Consoles today are more powerful than ever, and "AAA" video games (popular
, mass-market titles , like "Halo" or "Mass Effect") are triumphs of visual, aural and narrative ingenuity. Publishers command massive amounts of capital, and let developers play with tens of millions of dollars to create the best player experience possible.
Paradoxically, gaming's titanic presence in the cultural and business spheres may prove to be its undoing.
Today (March 26), Yoichi Wada, CEO of Japanese publisher Square Enix, stepped down. The "Final Fantasy" publisher was poised to earn about $37 million for its 2012 releases. But now, it's likely to lose $138 million instead.
Such a cataclysmic loss might be understandable if Square Enix's games were critically panned or sold poorly. Neither supposition is true. Open-world crime game "Sleeping Dogs," stealth assassination game "Hitman: Absolution," and the highly anticipated "Tomb Raider" reboot all sold spectacularly well, and received either warm or glowing praise from critics. "Sleeping Dogs" moved 1.75 million copies (almost unheard of for a new franchise), while "Hitman" and "Tomb Raider" moved about 3.5 million apiece.

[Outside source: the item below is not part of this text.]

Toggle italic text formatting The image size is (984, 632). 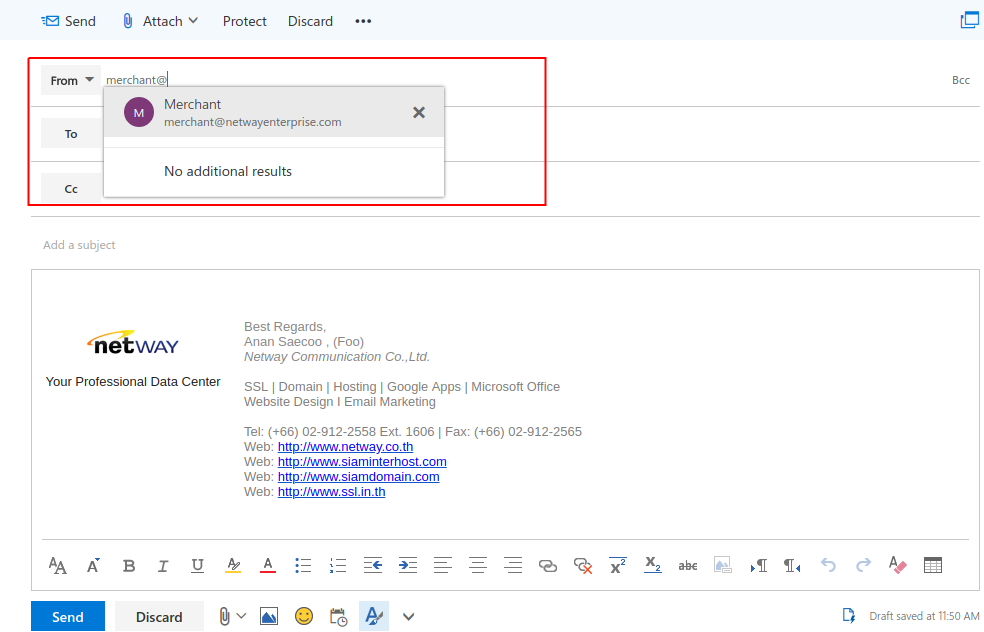(x=163, y=565)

Even so, a corporate presentation from Square Enix asserts that none of these major releases met sales expectations, and now both their finances and their CEO are going down. It doesn't take a game designer to know that when a critical darling sells 3.5 million copies at $60 a pop and becomes a "failure," there is something seriously wrong with the way the industry is making and marketing games.

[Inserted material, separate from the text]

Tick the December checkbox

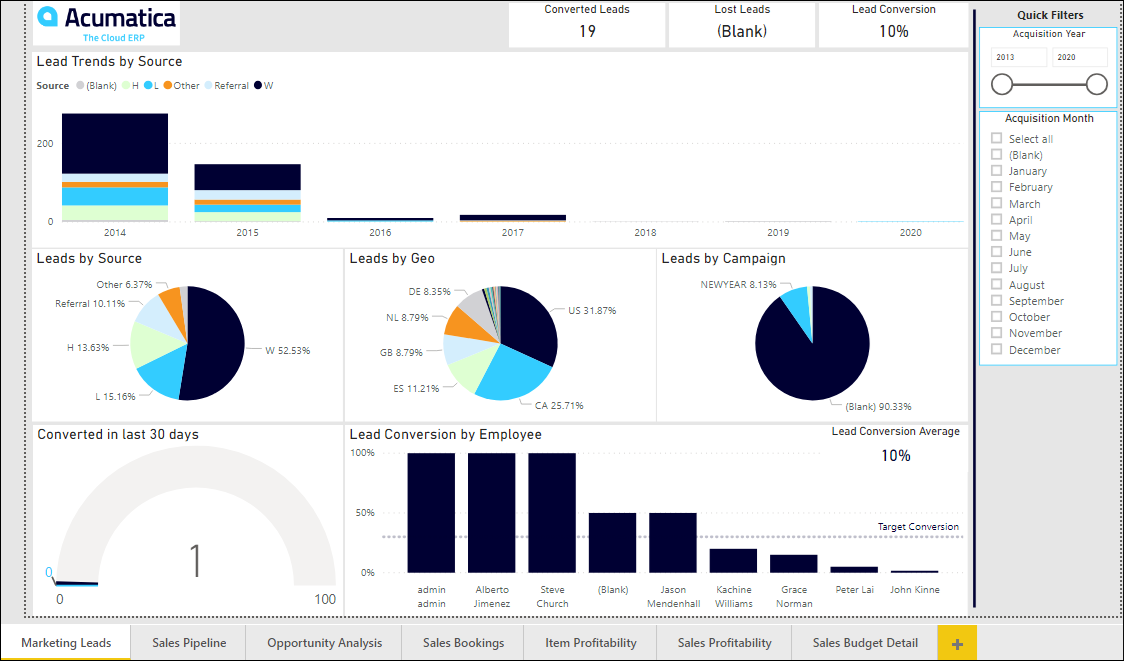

"Dear game publishers: adjust your budgets and STOP chasing ["Call of Duty"] numbers," warns "God of War" designer David Jaffe on Twitter. "Not every album is 'Thriller,' not every movie is 'Titanic.' It's OK." For the record, the "Call of Duty" numbers he cites amount to more than $1 billion earned in 16 days.
The cost to develop a game can be enormous. Analyst group M2 research estimated that the average AAA game in 2010 cost $28 million to make, with flagship series like "Call of Duty" venturing into $50 million territory. Just 10 years ago, budgets hovered closer to the $5 million to $10 million range.
This money, for the most part, is funneled into enormous development teams. Graphics account for a large part of this cost: modern, nearly photorealistic visuals and silky animation require a small army of artists. Programmers, level designers and producers have to make sure the game runs properly, while writers and musicians need to work in teams in order to make enough content to populate a believable, coherent game world.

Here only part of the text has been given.